A good example of an author that started off writing good horror and morphed into something else is Laurell Hamilton. Her early Anita Blake novels were amazing horror stories, but they slowly morphed into...paranormal porn. She somehow still gets labeled under horror, but she hasn't written a true "horror" novel for the last twelve books...


----------



## MariaESchneider (Aug 1, 2009)

> er early Anita Blake novels were amazing horror stories, but they slowly morphed into...paranormal porn. She somehow still gets labeled under horror, but she hasn't written a true "horror" novel for the last twelve books...


Oh, they are horror all right. Just a different type of horror. I was horrified to read them and they definitely disturbed.  

Re: Romance versus vampire. The problem is I see threads all the time -- lots of romance readers don't want the "paranormal romances" in their genre either!!! They want them under ANY other category than romance because of the inclusion of vamps, ghosts and so on. I guess no one wants them!!!


----------



## MLPMom (Nov 27, 2009)

I guess I see your point. Something can be both paranormal and horror. I remember reading King's _It_ and being terrified, yet the chances of that really happening....well I guess it would technically be paranormal as well.

Same with the Poltergeist movies, again both horror and paranormal.

* DATASET EXTRACT *
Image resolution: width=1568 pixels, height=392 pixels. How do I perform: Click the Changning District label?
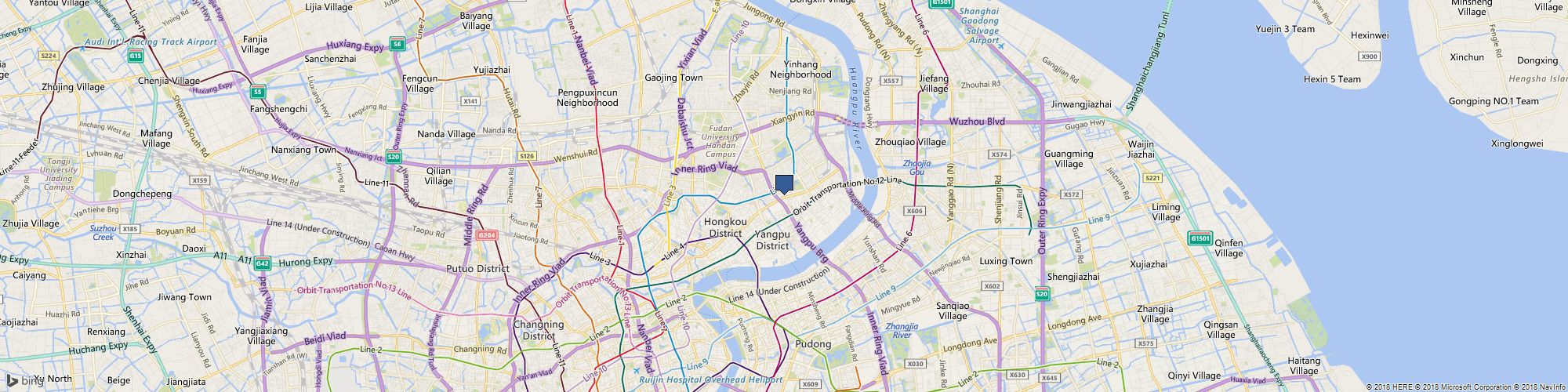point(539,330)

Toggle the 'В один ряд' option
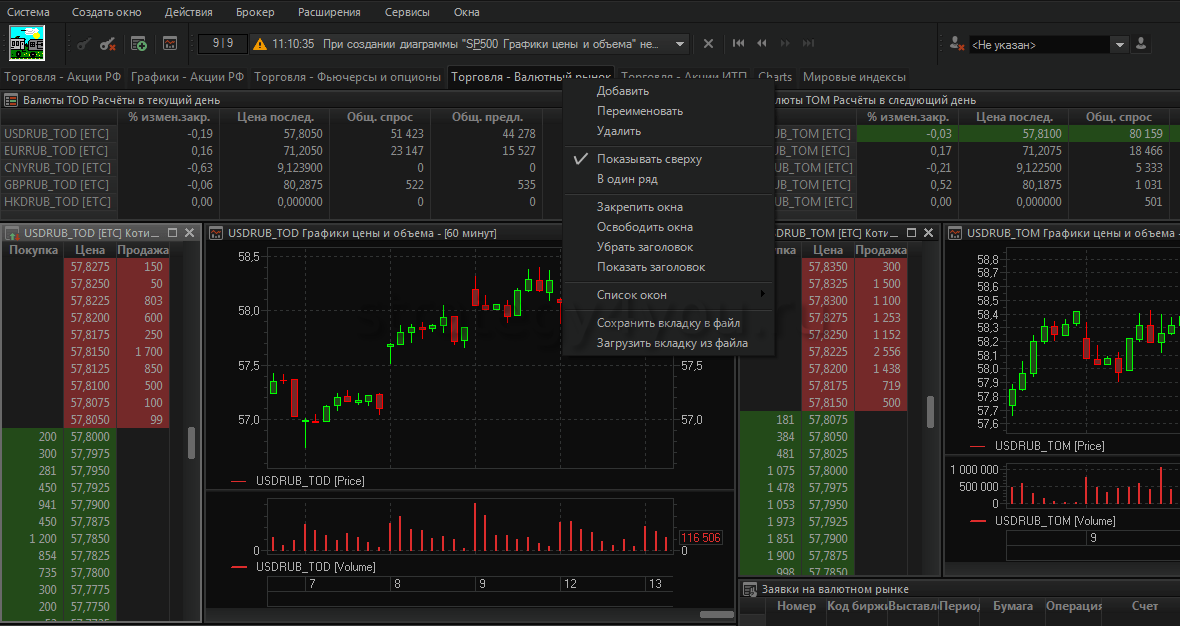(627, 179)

* PROBLEM SET *
• a. In the horror genre thread, replace "vampire" with "werewolf" in the part that opens with the words containing "Re: Romance versus" and closes with "horror and paranormal.".
• b. Put this sentence from the horror genre thread into Spanish: "Something can be both paranormal and horror."
• c. Extend the horror genre thread past its final post.
The lines have nothing to do with the horror genre thread.

* REPLIES *
• a.
Re: Romance versus werewolf. The problem is I see threads all the time -- lots of romance readers don't want the "paranormal romances" in their genre either!!! They want them under ANY other category than romance because of the inclusion of vamps, ghosts and so on. I guess no one wants them!!!


----------



## MLPMom (Nov 27, 2009)

I guess I see your point. Something can be both paranormal and horror. I remember reading King's _It_ and being terrified, yet the chances of that really happening....well I guess it would technically be paranormal as well.

Same with the Poltergeist movies, again both horror and paranormal.

• b. Algo puede ser paranormal y de terror a la vez.

• c.
Well great, now I am all confused! I guess it is a very fine line between them two that sometimes intermingles. 

lstrange at first glance of your book I would classify it as paranormal but I haven't read it yet. I did purchase it, maybe after I read it I can have a better idea.


----------



## Vianka Van Bokkem (Aug 26, 2010)

*"Paranormal" *has been in the English language since at least 1920.[7][8] It consists of two parts: para and normal. In most definitions of the word paranormal, it is described as anything that is beyond or contrary to what is deemed scientifically possible.[9] The definition implies that the scientific explanation of the world around us is the 'normal' part of the word and 'para' makes up the above, beyond, beside, contrary, or against part of the meaning.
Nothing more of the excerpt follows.